Tori Amos

A Piano:The Collection (Rhino)

Box Sets

Tori Amos

A Piano: The Collection (Rhino)

Tori Amos wasn't the first classically trained pianist and minister's daughter who radiated sexuality. She borrowed a bit of Patti Smith's fuck-off and Kate Bush's come-hither, but her female gaze looked straight into the subject. This 5-CD box set houses eight releases' worth of material, alternate mixes, rarities, and B-sides packaged with a track-by-track dissection by Amos.
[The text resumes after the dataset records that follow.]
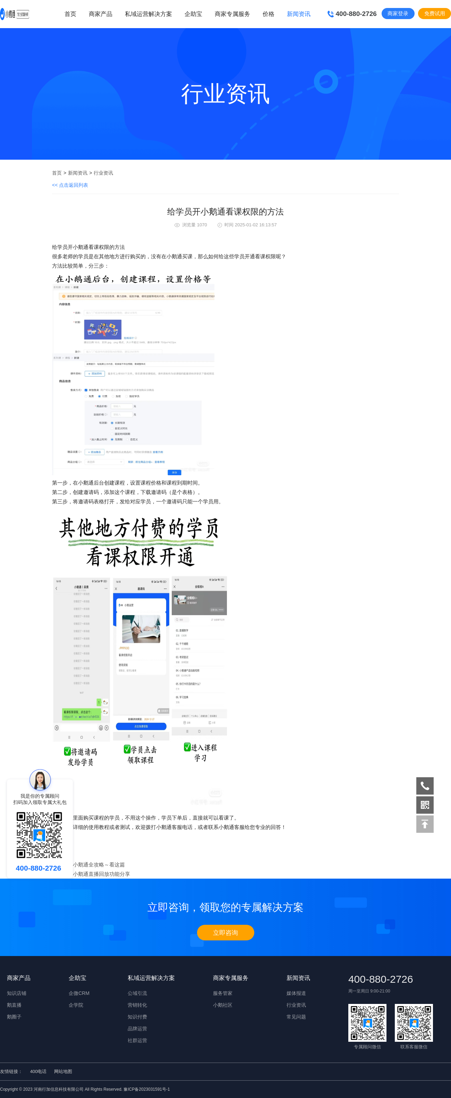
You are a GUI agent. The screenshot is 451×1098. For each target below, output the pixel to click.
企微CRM (79, 993)
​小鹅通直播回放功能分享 (101, 874)
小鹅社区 (222, 1005)
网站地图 (63, 1071)
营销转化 (137, 1005)
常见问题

The extended Little Earthquakes, her 1992 debut, still feels raw, and opener "Leather" sums up her early career: "Look I'm standing naked before you." Earthquakes was a line in the sand, vitriol and purr from the maw of a fire-haired siren heard on the wrenching "Silent All These Years" and "Winter." 1994's Under the Pink is another example of the singer's forked tongue, especially "The Waitress," where she seethes her desire to kill a co-worker before the caveat, "But I believe in peace, bitch." The snaky "God" skewers Amos' Christian upbringing: "God, sometimes you just don't come through. Do you need a woman to look after you?" And "Blood Roses" from 1996's gritty Boys for Pele, is like a Victorian death ballad, Amos pounding the harpsichord, groaning about chickens getting "a taste of your meat." Those three albums were awkward and beautiful in their anger, but her later albums rely more on theme and less on the soul laid bare – Scarlet's Walk was written after 9/11, while last year's The Beekeeper was obsessed with gardening – and with each, Amos seems to take on a different, more indulgent persona. The B-sides disc deserves attention: "Pool" is absolute communion, and the previously unreleased "Peeping Tommi" is inspired. Ultimately, A Piano: The Collection might make fans long for the days when "So you can make me cum. That doesn't make you Jesus" sounded truly sacrilegious.